The policies were duly issued and, with the stock certificates, appropriately indorsed, deposited with the trustee. The insurance premiums were paid by the fuel company. Shortly after Young’s death the trustee collected the insurance money upon the policy issued upon his life and paid the proceeds over to defendant Gertrude as his surviving wife, and at the same time delivered to Mr. Karstens as the surviving partner decedent’s 200 shares in the fuel company, together with the policy issued upon his life.

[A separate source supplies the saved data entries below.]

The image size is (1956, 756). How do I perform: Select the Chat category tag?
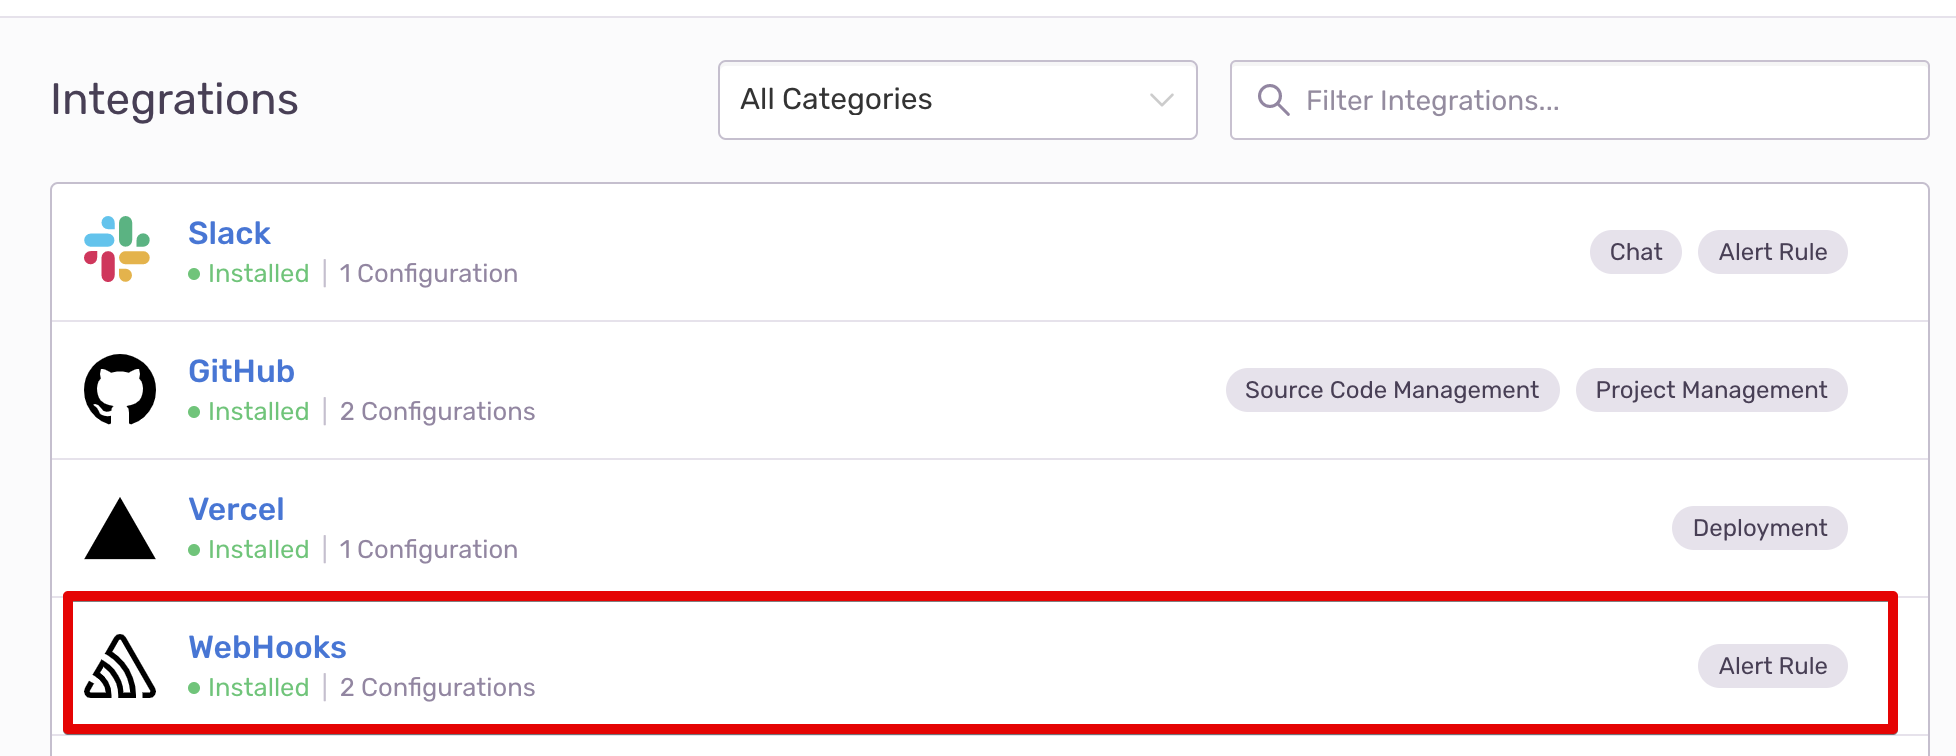tap(1636, 252)
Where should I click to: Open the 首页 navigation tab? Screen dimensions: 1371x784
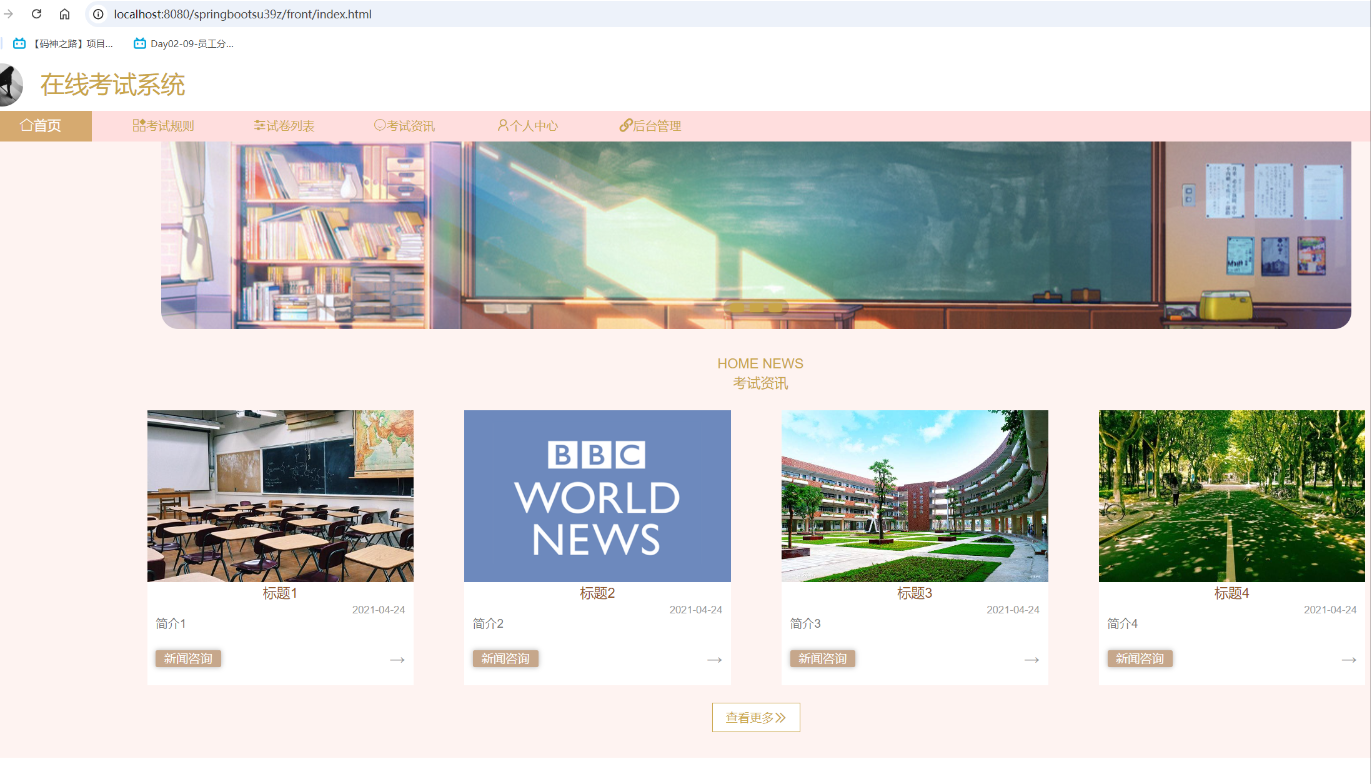click(42, 126)
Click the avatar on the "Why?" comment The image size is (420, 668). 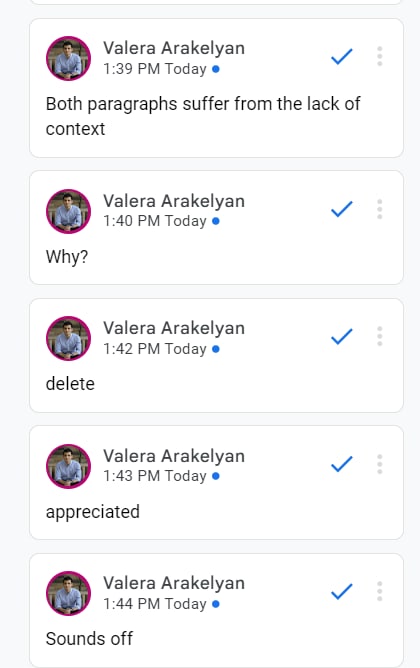pyautogui.click(x=68, y=211)
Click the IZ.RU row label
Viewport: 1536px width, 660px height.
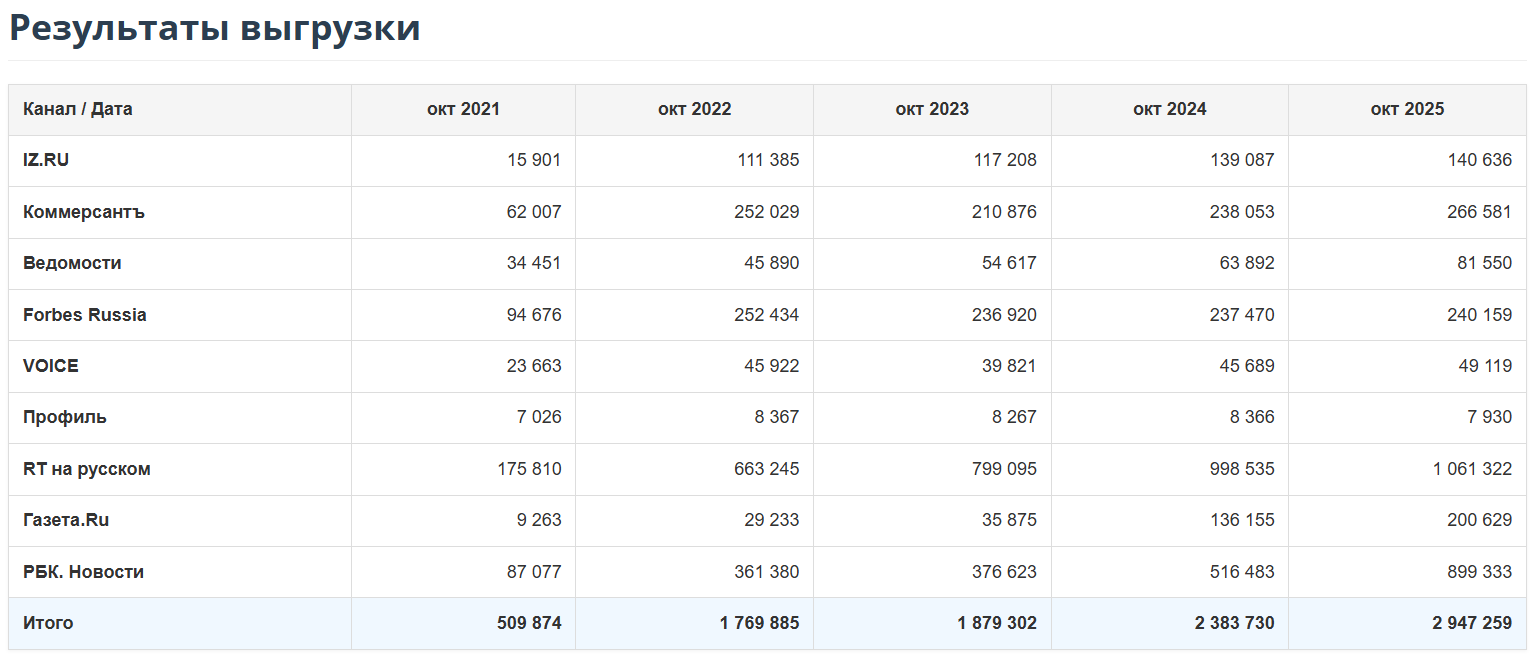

*64The trust officer who dealt with the parties was informed that the relationship between Young and Gertrude was that of husband and wife, likewise that of Karstens and his wife. No one except Young knew anything about the first wife. She was to all intents and purposes, as to all arrangements and engagements heretofore related, entirely out of the picture.

Several months elapsed after these matters had been properly closed by the parties, as they in good faith thought, when Mrs. Soper, the true wife of Young, put in her appearance. An administrator of the estate of the late Soper, alias Young, was appointed. He and Mrs. Soper brought this suit against defendants to recover the insurance money. The suit was brought upon the theory that this fund had been erroneously paid by the trustee to Gertrude.

Plaintiffs have assigned áÓ errors and devote pages 18 to 50, inclusive, in their printed brief thereto. These are summarized, however, into more compact form thus:

“The essential issue, as it really presented itself at the trial, was this: granting that Mrs. Whitby was not the deceased’s wife, could not be his wife, was not his heir, did not have and could not have any rights of inheritance, statutory or otherwise, did Soper, by some valid, clear, effective supervening instrument, valid as a will or as a present deed or conveyance inter vivos, shut off and determine, in her or in some one else’s favor, the clear rights which his wife and heir would otherwise plainly have had? And, further, if it first be found that he actually did execute a valid instrument which clearly and unmistakably has that effect, to deprive his wife of her rights, did he have the .power to do that, without his wife’s consent, under our law?”

It must be conceded that defendant Gertrude never was the legal wife of decedent. Although her innocence of wrongdoing is clearly established and her good faith in entering into her marriage relation with Young is amply sustained, the fact remains that she can take nothing under the laws of descent. Nor do we think the escrow agreement can be considered a testamentary disposition of *65the insurance money or of any other property included in that instrument. It was not so intended, and nothing therein contained can be so construed. Rather, so it seems to us, it takes the form of and functions as an insurance trust. The legal right to demand and receive the insurance money was by the agreement vested in the trust company. It was the payee in both policies. The legal title to the stock certificates vested in it. Immediately upon the death of the insured the rights of the settlors and beneficiaries were finally established. The duty of the trustee to act as in the agreement stipulated became operative. What had theretofore been a passive or inactive matter became at once upon Young’s death an obligation requiring action. The trustee performed thereunder. It could do no more, and duty required it to do no less.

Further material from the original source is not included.